Turkey is preparing to issue a public tender for the construction of its first nuclear power plant and plans to build at least two nuclear reactors by 2015.
"The initiative [to build a uranium enrichment center] is strategically important for the whole world and for Turkey's future," the Hurriyet newspaper said.
The issue may be on the agenda of a nuclear energy meeting in Istanbul on Friday. In addition to representatives from the International Atomic Energy Agency, top-level officials from the United States, Russia, France and the U.K. are expected to attend the meeting.
The development of its own nuclear power industry was one of the priorities outlined for the country's government in Prime Minister Recep Tayyip Erdogan's address to parliament following his election victory in July last year.
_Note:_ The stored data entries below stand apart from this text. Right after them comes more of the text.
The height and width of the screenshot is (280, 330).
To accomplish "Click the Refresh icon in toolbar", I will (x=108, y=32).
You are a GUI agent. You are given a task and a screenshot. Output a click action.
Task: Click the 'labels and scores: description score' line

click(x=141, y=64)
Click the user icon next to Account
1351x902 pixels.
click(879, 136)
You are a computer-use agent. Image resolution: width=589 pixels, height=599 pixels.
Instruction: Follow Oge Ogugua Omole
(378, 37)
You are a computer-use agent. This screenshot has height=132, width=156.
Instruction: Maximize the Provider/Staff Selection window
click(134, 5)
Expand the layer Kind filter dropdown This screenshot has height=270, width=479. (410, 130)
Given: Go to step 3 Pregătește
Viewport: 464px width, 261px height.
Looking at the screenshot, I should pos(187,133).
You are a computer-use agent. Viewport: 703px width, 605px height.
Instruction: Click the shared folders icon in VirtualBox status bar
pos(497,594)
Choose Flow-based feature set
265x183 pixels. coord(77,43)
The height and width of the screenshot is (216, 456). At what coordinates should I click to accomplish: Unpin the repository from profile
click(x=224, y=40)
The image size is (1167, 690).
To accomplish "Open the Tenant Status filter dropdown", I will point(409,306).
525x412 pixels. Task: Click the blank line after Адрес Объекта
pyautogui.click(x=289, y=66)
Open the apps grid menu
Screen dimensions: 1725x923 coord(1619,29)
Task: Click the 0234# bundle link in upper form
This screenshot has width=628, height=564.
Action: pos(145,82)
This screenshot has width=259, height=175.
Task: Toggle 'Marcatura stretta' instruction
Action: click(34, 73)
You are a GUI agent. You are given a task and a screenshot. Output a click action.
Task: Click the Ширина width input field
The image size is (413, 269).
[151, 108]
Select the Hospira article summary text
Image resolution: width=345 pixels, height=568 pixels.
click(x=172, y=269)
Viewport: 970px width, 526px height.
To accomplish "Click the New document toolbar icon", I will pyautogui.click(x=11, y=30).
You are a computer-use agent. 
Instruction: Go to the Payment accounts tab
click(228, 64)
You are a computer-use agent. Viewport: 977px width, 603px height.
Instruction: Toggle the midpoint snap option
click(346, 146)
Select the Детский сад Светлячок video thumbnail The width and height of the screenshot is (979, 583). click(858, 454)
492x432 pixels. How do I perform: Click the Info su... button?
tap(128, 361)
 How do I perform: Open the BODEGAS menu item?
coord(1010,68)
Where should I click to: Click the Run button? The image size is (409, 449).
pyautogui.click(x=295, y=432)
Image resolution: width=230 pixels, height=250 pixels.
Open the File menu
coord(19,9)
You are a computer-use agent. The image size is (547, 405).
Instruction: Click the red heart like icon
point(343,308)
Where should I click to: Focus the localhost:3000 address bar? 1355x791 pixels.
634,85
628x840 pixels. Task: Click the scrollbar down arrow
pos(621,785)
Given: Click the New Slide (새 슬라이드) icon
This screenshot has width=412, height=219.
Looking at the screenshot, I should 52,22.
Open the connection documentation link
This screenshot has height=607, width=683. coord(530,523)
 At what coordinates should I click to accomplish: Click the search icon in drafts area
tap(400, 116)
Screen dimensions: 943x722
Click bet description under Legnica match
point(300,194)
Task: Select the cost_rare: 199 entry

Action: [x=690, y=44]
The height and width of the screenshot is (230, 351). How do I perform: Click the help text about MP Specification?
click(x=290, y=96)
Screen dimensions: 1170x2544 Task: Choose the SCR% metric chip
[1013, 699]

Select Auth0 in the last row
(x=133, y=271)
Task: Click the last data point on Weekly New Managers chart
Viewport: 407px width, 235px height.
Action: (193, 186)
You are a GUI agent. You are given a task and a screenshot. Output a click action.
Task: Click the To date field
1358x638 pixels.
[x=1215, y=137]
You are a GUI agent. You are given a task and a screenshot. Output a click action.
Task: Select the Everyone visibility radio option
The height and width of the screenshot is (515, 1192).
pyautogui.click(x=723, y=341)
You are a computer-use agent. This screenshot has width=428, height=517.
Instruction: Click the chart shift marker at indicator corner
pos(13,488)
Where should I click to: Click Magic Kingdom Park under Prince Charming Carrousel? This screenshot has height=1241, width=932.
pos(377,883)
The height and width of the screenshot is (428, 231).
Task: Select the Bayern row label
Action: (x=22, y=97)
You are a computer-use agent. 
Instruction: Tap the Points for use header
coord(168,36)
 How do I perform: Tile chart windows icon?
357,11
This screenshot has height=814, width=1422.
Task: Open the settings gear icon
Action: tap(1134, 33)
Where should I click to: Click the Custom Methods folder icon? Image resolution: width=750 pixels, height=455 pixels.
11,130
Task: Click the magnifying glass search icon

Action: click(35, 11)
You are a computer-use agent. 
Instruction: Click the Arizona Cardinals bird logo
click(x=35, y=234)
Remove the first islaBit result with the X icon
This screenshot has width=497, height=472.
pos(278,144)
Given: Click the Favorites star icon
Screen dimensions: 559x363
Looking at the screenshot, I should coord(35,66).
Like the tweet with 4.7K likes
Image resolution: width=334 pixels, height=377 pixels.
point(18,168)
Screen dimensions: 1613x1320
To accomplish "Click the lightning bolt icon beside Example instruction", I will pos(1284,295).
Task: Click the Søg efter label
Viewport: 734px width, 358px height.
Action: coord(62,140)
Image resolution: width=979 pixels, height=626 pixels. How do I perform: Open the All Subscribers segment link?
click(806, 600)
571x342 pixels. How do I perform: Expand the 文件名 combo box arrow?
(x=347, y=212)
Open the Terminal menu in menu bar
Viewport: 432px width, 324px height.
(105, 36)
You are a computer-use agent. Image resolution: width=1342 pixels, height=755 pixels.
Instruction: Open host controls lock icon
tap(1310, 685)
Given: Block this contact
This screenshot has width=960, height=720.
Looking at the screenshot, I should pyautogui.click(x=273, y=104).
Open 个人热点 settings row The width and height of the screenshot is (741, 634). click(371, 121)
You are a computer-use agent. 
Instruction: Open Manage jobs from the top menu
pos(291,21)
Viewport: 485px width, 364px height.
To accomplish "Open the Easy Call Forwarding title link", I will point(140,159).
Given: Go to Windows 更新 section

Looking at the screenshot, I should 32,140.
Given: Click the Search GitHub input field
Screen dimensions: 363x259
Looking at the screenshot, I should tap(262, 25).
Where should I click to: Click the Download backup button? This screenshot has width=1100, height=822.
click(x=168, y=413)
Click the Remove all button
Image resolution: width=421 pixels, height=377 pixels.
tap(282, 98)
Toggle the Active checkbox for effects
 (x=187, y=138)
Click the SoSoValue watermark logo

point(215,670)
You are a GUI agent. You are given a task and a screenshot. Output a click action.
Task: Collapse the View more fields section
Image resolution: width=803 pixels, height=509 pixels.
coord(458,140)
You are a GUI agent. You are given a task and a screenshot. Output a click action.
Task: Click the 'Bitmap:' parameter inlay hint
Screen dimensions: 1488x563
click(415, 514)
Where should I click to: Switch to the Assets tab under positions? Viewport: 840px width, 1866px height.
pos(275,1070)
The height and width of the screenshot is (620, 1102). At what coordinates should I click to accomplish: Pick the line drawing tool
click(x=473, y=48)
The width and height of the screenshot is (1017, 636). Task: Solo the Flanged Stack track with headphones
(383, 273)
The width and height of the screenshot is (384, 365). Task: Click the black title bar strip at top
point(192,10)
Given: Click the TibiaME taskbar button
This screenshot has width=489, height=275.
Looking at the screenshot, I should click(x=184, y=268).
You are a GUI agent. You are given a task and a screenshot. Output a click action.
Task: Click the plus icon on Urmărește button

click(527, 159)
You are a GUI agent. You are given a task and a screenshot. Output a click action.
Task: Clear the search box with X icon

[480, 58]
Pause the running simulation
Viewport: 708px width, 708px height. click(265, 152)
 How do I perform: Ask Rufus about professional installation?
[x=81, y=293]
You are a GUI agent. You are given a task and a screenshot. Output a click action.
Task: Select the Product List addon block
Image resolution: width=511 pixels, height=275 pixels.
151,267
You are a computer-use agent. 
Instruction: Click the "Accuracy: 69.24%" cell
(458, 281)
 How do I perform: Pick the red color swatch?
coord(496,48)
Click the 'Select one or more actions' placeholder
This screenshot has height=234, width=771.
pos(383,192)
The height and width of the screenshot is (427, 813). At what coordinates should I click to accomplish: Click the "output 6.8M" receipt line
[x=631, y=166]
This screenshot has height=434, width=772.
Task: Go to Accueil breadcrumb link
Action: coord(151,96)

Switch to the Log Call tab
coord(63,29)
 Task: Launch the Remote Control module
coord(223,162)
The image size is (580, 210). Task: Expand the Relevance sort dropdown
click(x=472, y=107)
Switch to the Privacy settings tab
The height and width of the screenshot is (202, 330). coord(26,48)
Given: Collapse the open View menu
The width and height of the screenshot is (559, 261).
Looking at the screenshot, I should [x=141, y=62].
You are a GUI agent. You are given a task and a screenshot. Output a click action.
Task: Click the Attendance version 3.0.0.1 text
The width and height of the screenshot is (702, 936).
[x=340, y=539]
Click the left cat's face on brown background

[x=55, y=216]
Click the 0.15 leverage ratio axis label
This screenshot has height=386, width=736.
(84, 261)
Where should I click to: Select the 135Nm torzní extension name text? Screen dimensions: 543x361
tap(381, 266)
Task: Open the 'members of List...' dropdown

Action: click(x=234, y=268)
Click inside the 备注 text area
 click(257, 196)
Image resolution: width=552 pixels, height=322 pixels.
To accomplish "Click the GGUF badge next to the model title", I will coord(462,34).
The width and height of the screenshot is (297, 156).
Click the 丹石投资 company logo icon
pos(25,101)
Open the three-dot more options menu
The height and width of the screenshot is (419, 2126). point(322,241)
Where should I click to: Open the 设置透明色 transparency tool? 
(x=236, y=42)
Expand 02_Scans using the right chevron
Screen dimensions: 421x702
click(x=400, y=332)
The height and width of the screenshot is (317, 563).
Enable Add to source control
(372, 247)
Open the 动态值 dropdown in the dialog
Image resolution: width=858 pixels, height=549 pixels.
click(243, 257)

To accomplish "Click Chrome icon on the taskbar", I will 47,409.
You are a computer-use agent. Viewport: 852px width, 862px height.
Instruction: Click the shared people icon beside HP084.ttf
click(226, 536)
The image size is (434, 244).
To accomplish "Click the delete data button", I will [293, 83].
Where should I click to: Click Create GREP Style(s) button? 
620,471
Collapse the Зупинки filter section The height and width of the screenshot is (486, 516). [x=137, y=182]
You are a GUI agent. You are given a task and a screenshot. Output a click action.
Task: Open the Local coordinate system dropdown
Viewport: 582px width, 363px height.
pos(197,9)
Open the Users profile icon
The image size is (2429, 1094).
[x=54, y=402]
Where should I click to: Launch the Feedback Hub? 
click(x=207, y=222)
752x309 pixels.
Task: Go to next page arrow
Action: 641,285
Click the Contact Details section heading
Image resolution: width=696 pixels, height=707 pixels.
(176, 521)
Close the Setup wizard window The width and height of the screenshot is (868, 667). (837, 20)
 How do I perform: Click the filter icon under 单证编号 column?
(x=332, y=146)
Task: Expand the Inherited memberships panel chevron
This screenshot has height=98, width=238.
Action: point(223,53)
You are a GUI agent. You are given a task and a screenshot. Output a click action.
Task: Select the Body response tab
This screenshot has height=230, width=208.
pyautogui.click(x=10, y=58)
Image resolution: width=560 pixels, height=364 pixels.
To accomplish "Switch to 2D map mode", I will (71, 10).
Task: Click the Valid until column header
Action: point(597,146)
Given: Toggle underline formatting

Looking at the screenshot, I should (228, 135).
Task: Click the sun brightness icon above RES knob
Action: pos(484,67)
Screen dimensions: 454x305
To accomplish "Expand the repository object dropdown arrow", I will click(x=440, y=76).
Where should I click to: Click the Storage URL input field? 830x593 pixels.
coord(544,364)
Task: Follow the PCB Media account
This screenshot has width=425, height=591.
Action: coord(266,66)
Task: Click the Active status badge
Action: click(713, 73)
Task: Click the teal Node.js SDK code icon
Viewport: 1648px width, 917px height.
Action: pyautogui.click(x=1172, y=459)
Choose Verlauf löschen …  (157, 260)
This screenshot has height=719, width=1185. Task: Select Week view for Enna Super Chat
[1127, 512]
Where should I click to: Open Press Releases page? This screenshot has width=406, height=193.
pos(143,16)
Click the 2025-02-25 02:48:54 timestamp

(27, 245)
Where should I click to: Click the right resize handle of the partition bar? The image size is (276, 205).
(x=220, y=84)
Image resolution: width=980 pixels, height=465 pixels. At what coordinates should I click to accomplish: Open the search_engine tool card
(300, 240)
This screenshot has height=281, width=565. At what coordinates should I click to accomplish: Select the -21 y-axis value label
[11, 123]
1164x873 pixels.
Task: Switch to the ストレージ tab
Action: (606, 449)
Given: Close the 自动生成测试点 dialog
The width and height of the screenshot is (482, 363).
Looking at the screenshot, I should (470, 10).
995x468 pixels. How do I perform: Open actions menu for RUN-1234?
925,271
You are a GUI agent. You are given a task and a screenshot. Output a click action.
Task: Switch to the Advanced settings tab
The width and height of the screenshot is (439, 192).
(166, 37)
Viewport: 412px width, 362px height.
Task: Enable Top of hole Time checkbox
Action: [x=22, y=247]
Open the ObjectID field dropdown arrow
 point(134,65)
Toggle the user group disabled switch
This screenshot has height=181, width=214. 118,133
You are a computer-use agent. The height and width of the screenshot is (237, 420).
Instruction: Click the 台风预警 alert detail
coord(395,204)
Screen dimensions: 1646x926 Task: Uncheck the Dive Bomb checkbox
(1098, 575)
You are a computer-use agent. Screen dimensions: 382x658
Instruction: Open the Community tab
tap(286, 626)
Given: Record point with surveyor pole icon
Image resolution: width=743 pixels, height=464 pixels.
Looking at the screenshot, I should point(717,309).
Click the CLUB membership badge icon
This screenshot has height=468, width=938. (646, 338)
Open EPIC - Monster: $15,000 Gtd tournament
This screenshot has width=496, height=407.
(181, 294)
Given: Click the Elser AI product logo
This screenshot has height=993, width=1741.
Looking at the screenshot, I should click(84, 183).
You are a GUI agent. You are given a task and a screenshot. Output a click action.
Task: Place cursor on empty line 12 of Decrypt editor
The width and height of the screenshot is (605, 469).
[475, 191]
Turkey has been enjoying rapid economic growth for the past five years and is becoming increasingly energy hungry. Some analysts say that the country could soon face an energy shortfall if it continues to rely on traditional energy sources.
Turkey has limited fossil fuel reserves. According to various sources, it produces only 50,000 barrels of oil per day, but consumes over 700,000, while its coal reserves are of a poor quality.
Meanwhile, Turkey's interest in uranium enrichment may allay U.S. concerns over growing nuclear ambitions among Middle East countries, primarily Iran.
With Washington's blessing, Turkey, a traditional U.S. ally and a NATO member, might become one of the key suppliers of nuclear fuel for Muslim countries if they decide to build their own nuclear power plants.
"If Turkey, as a NATO member, becomes an important regional center for uranium enrichment, it would be beneficial not only for the U.S., but also for the countries in the region, because they would be able to buy fuel for their future nuclear reactors from Turkey," Hurriyet said.